Grateful for his Pamplin education and to finance professor George Morgan for sparking his interest in banking, Asbury says he sees an opportunity to give back.
“I enjoy speaking with students and sharing my own experiences, some of which involved painfully learned lessons. Mike Clarke and I both feel passionately that banking remains a noble and rewarding career, and we would like to try to create more interest in our industry. When we were students, the bank training programs we entered were among the most competitive and highly sought-after jobs coming out of Pamplin.”
Asbury advises anyone aspiring to senior management ranks to seek broadening experiences. A diverse skill set enables executive leaders to have a holistic view of the organization and to understand how different parts work together.

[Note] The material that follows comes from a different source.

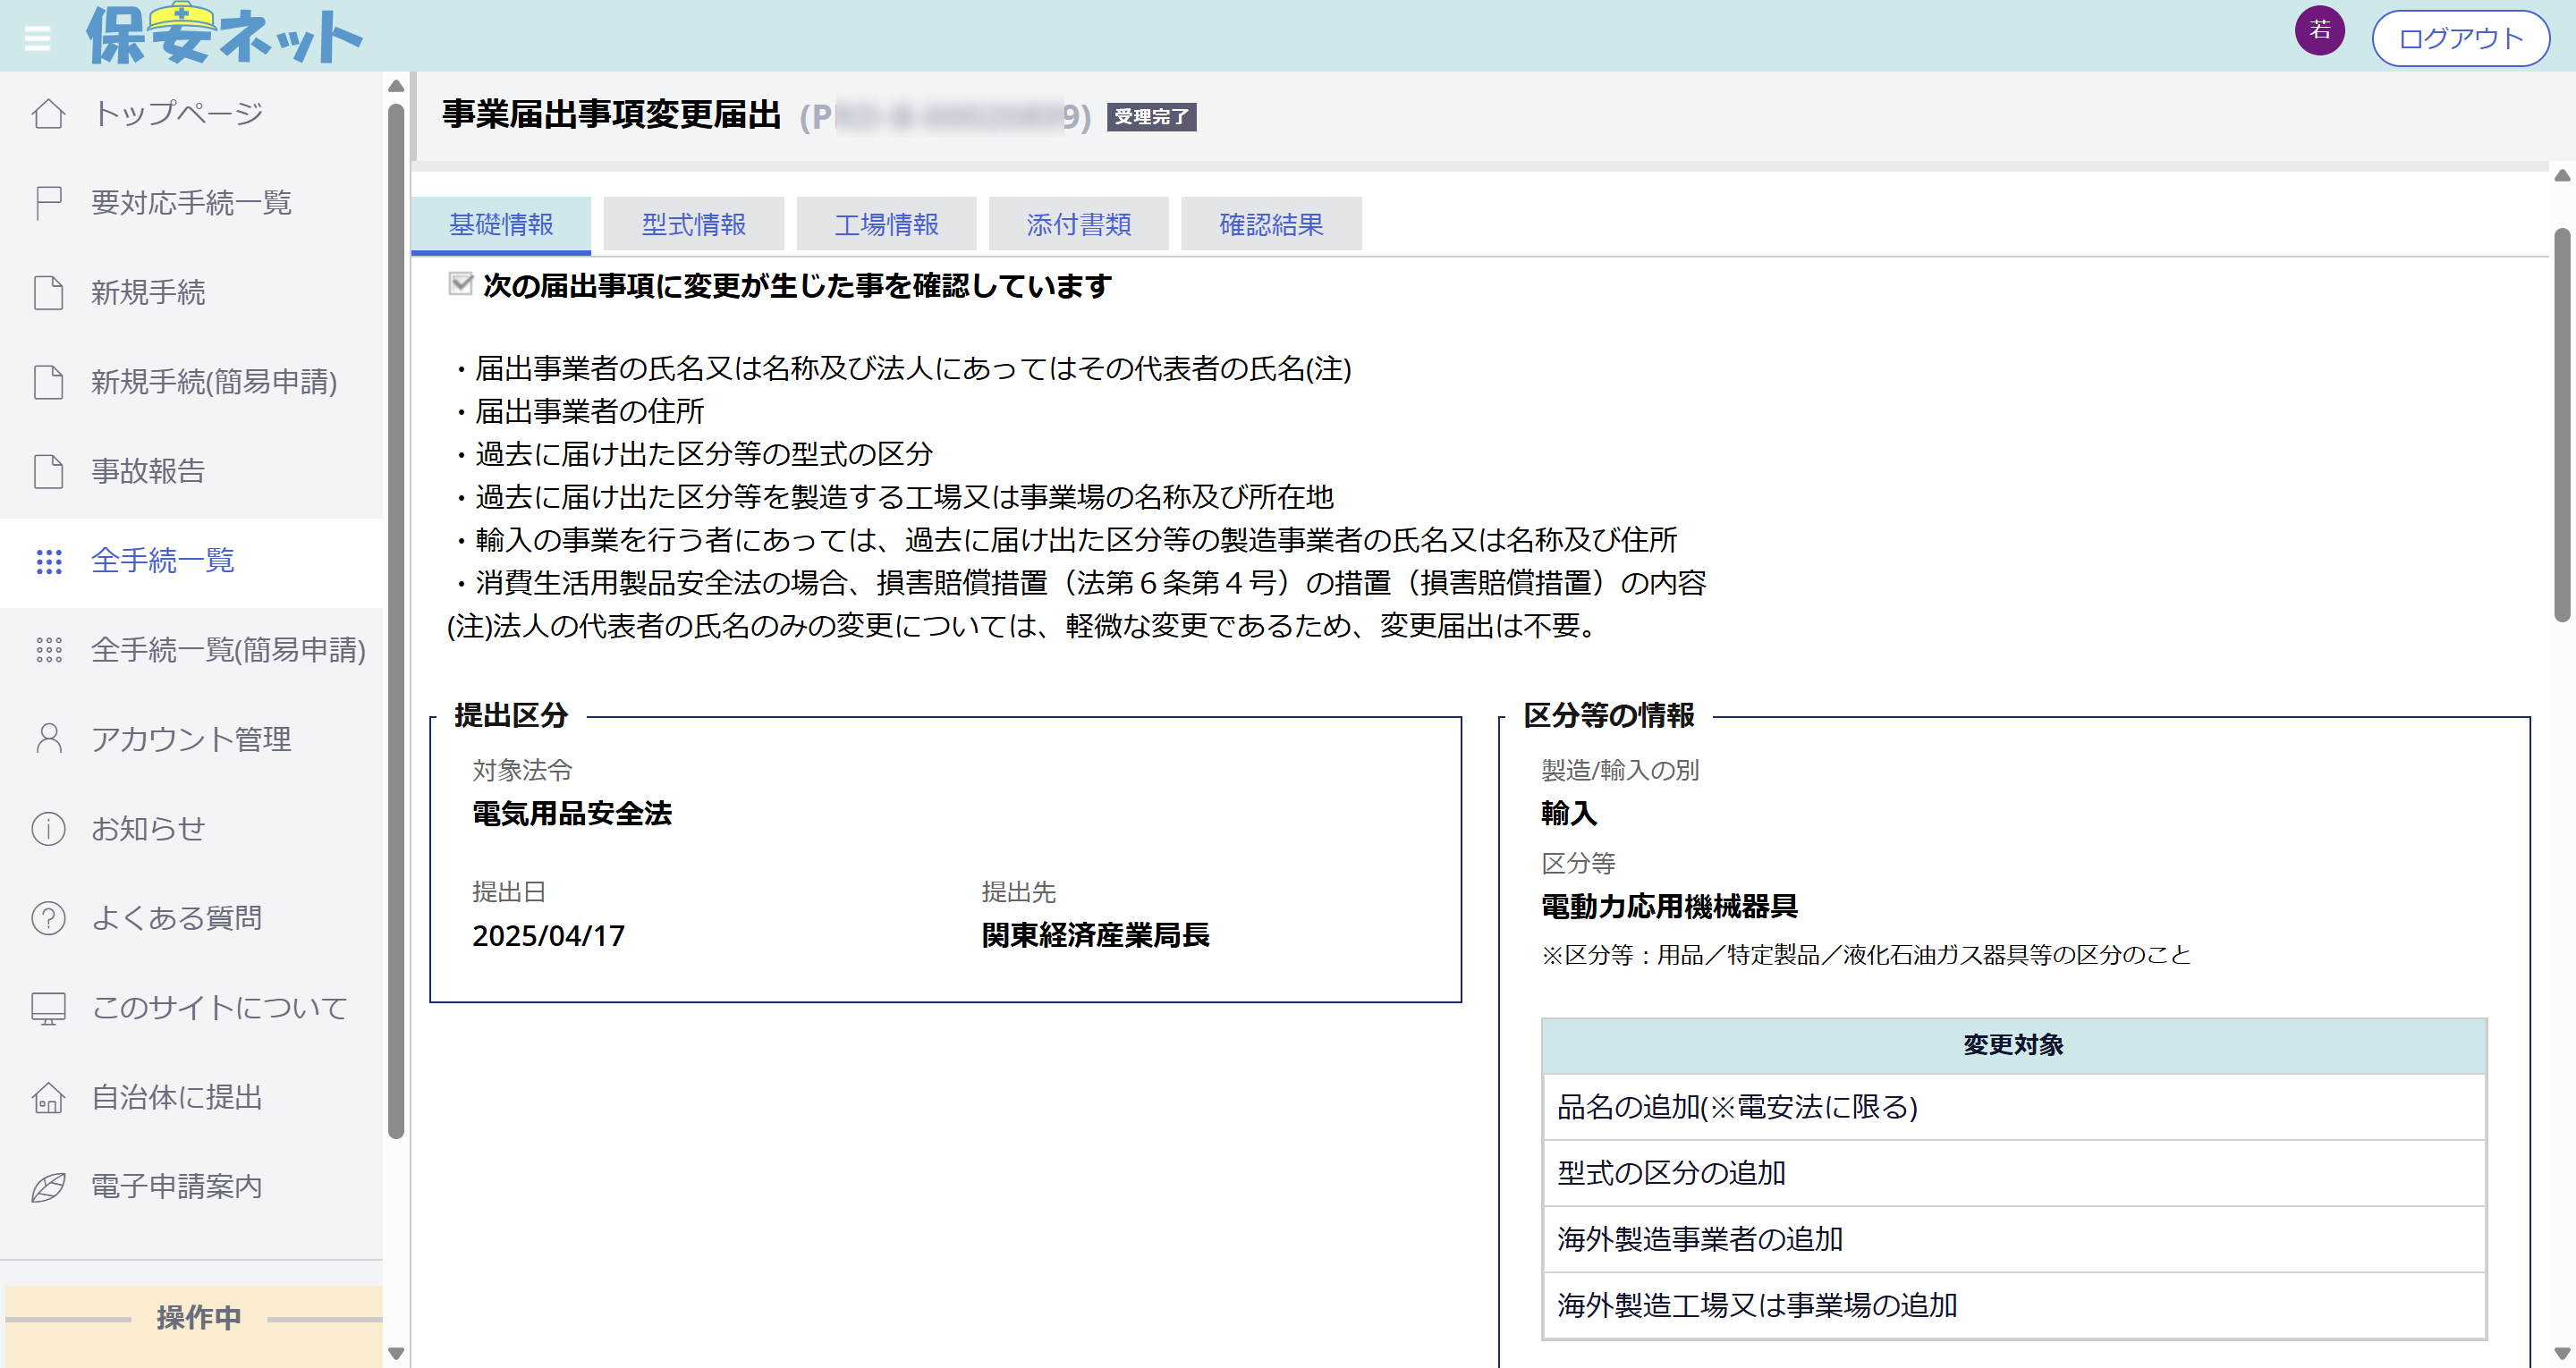
Task: Click the hamburger menu icon
Action: point(38,39)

Subject matter specialists would still be in demand, Asbury says, but “if you wish to rise into the executive ranks, a deep and narrow career path is likely not going to get you there.”
He notes that early in his career, it was his technical skills that made him successful and got him promoted. “As I became a leader, I realized it was the softer skills — the ability to make things happen through others, assess and develop talent, motivate, and manage conflict constructively — that was most important.”
With career trajectories today, he says, “it is more likely you will zig and zag, sometimes taking lateral moves and not move straight up.”
Overcoming his own reluctance to make lateral moves, Asbury accepted many such deployments that were different in scope and not a promotion. Indeed, there were times “when I suspected I had in fact been demoted,” he says.
“But my willingness to be flexible eventually had the unexpected outcome of differentiating me with a broader skill set than many of my peers. Had I not been willing to take a nonlinear career path, I would not have been selected for the role I have today.”